━━━ Provided entries

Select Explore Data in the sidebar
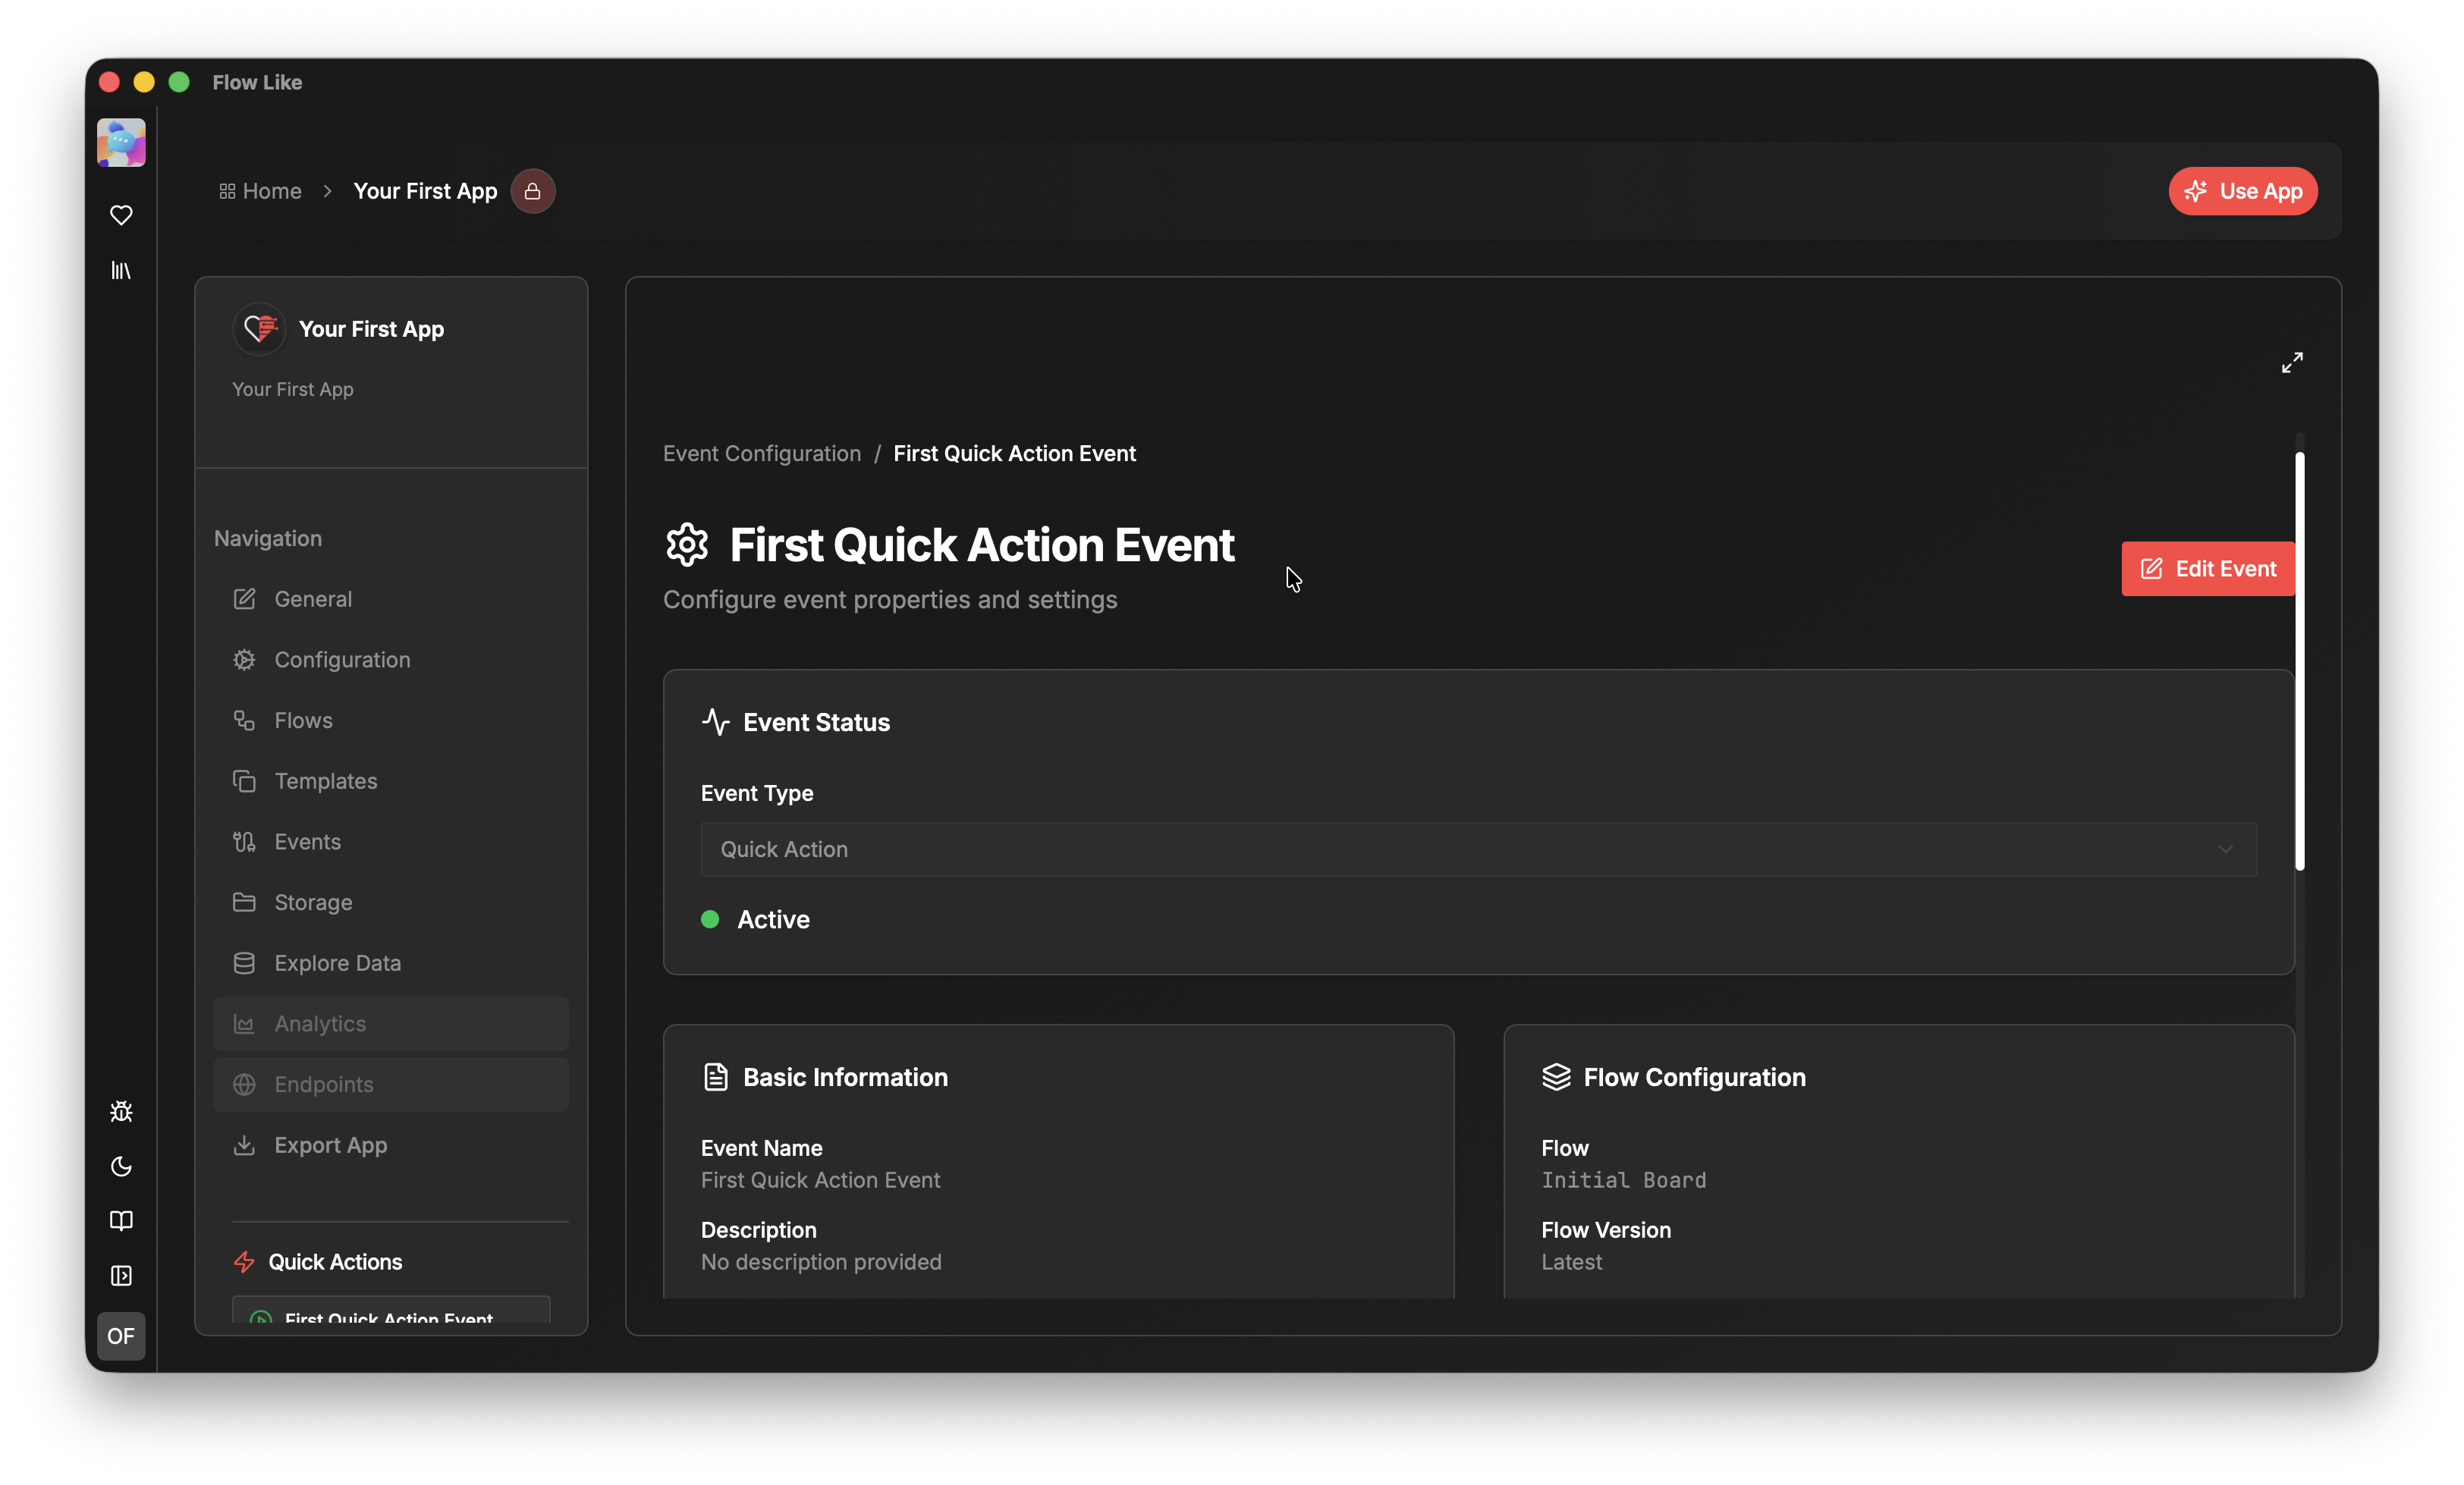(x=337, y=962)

━━━━━━
━━━ Provided entries

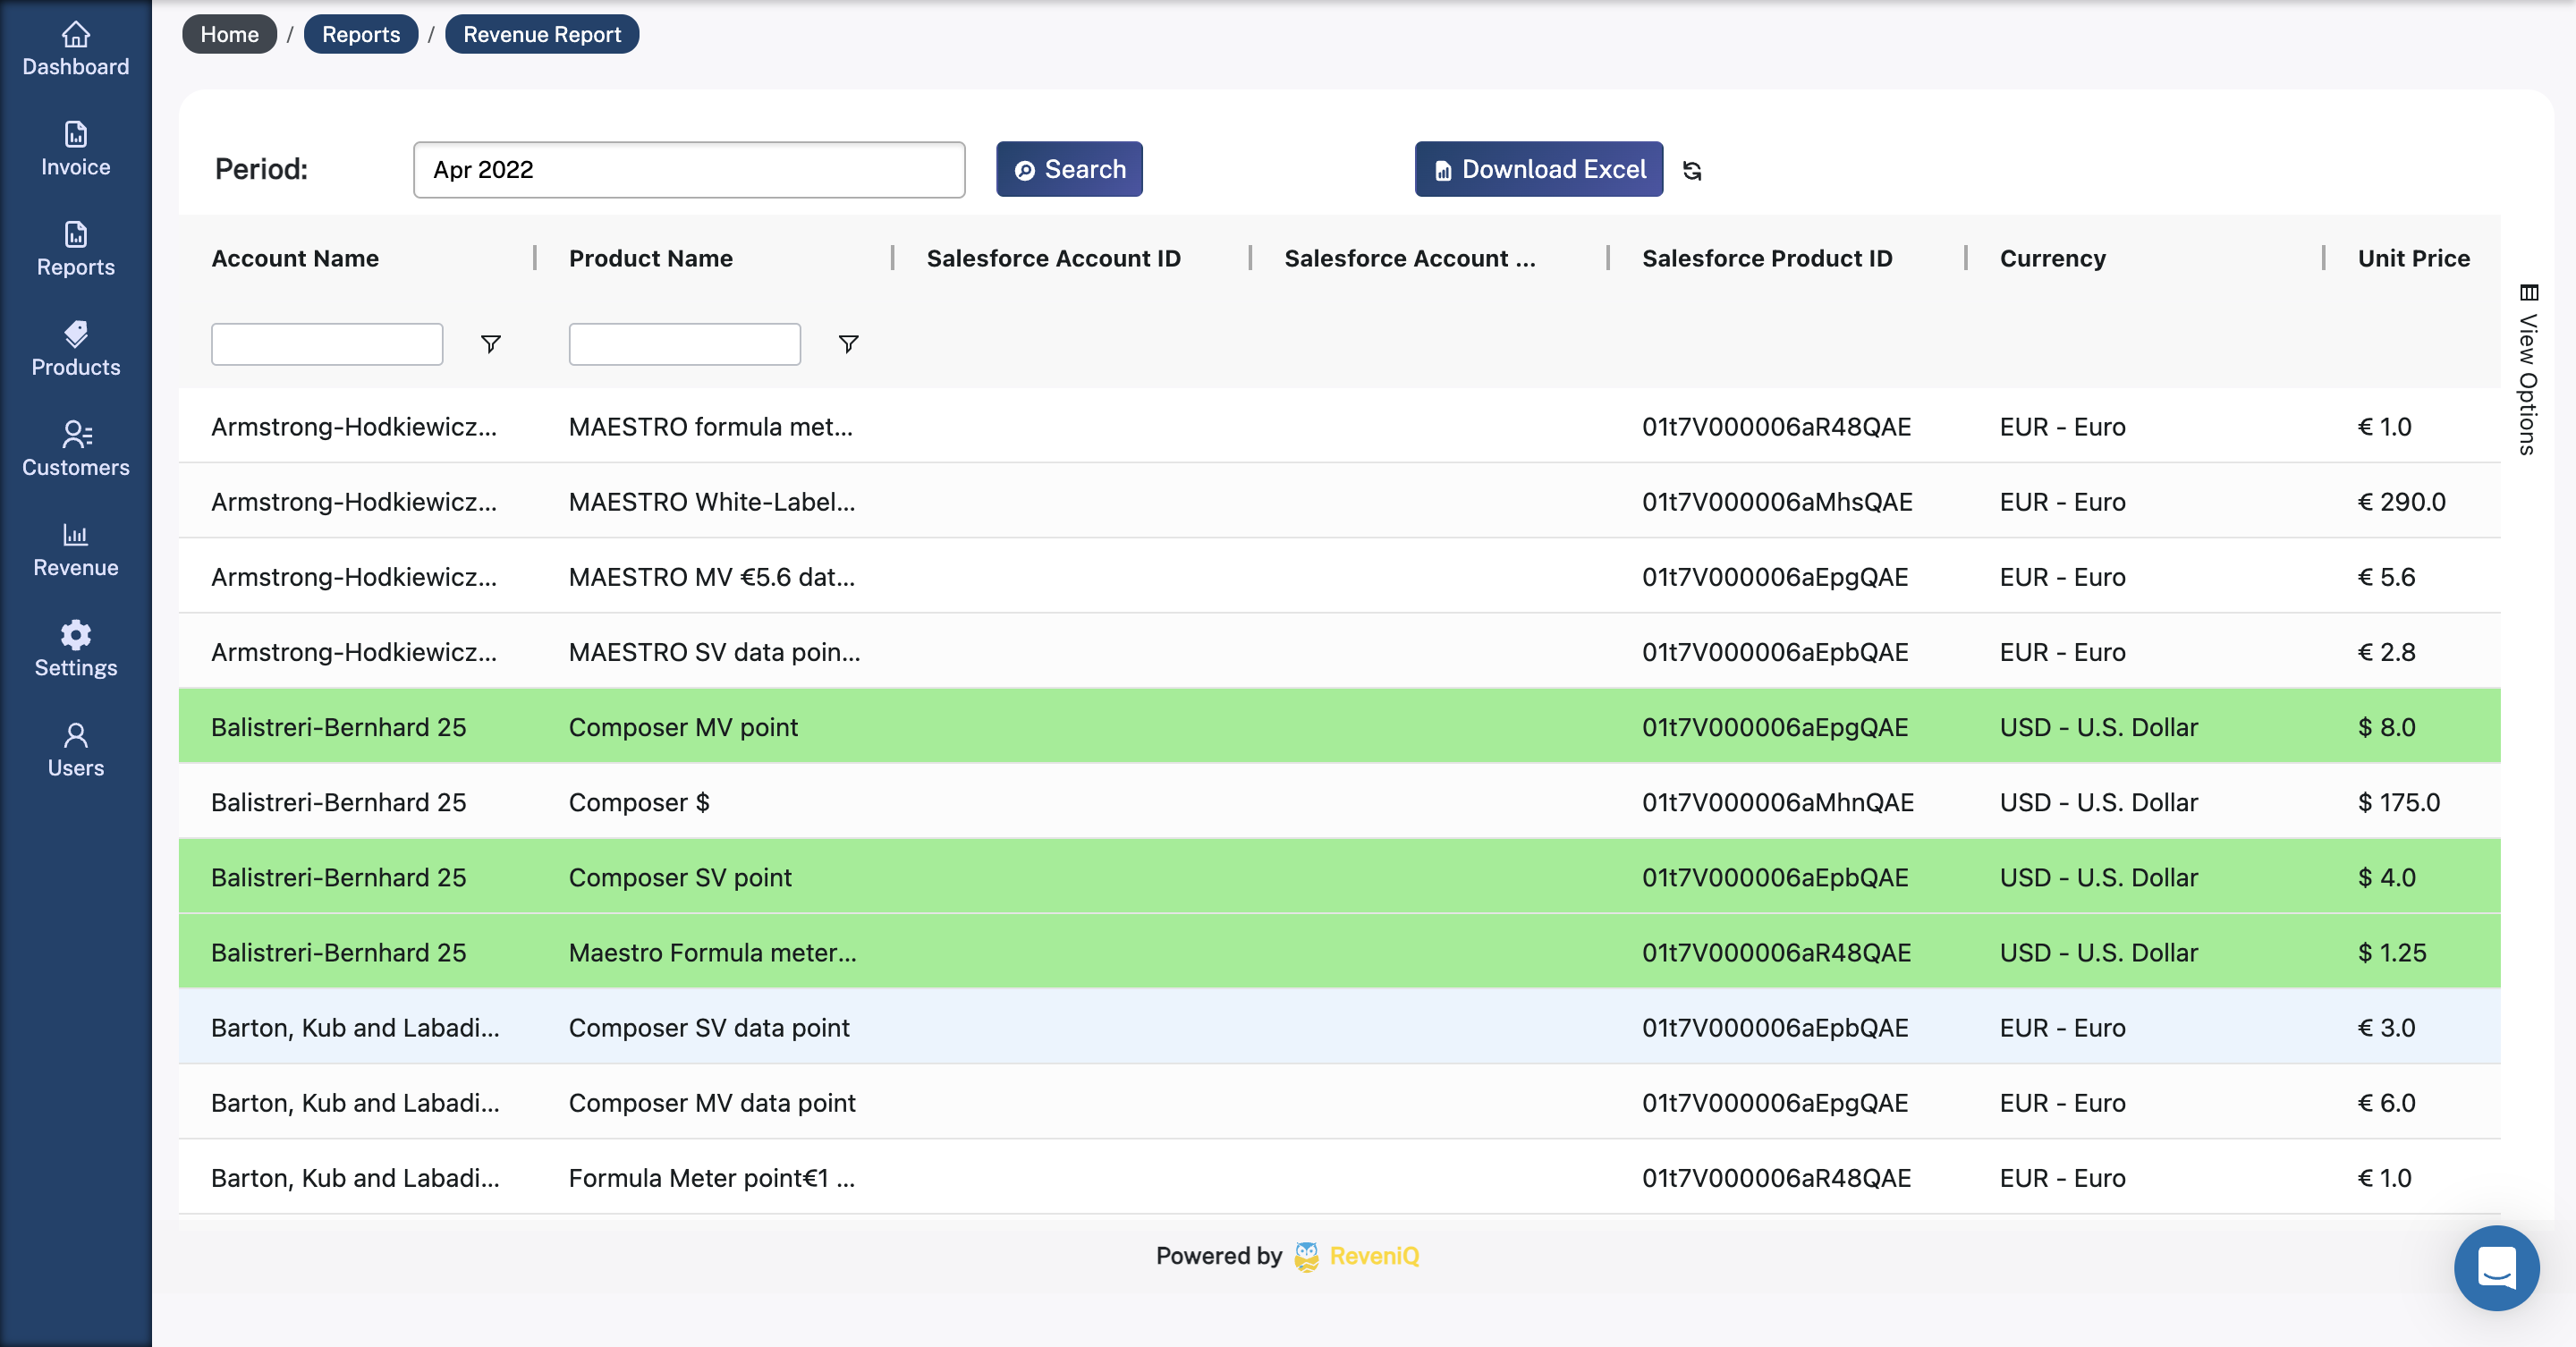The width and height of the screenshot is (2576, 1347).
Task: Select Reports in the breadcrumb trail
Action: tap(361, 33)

━━━━━━
━━━ Provided entries

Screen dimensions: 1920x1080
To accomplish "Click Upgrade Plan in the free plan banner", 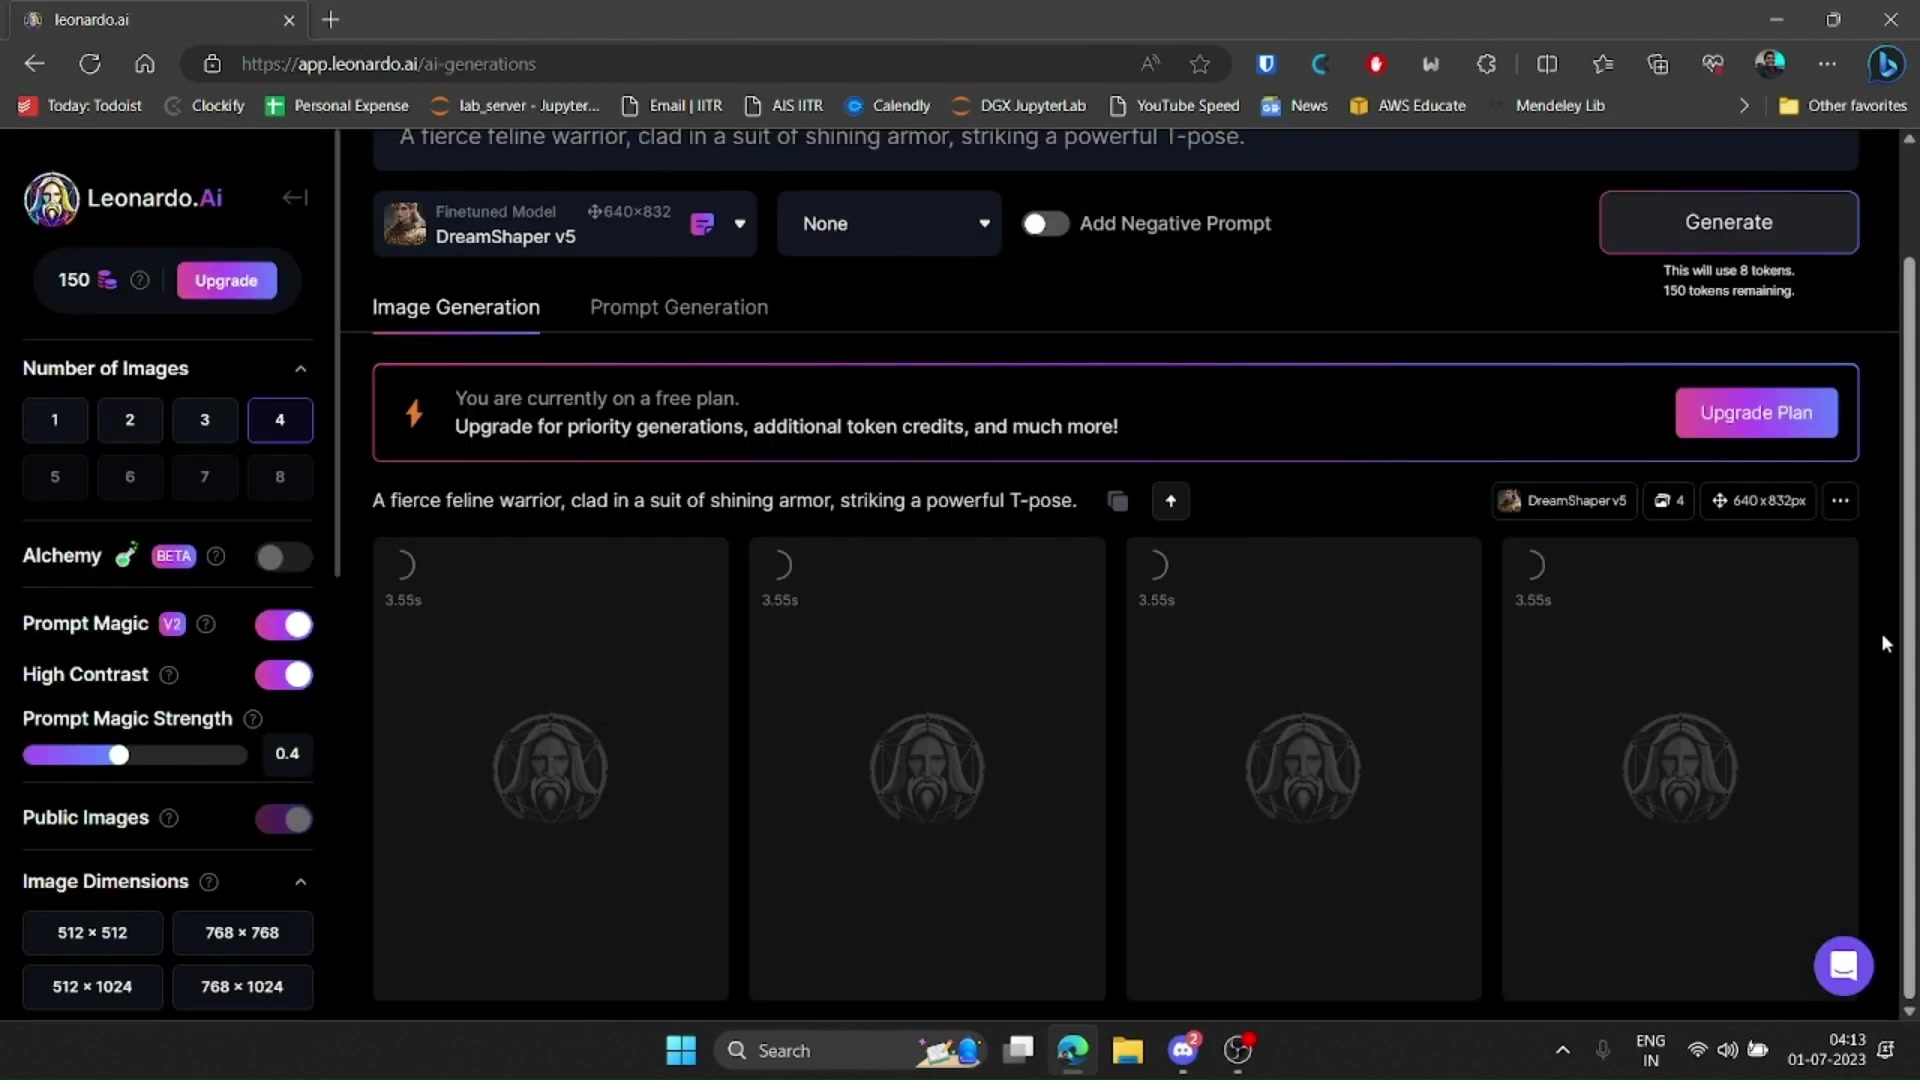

━━━━━━

- **Directions for this task**: Look above for the line with "Screen dimensions: 1920x1080" and the line with "Upgrade Plan in". Output those two and everything between them exactly, pictures excluded.

- **Finished task**:
Screen dimensions: 1920x1080
To accomplish "Click Upgrade Plan in the free plan banner", 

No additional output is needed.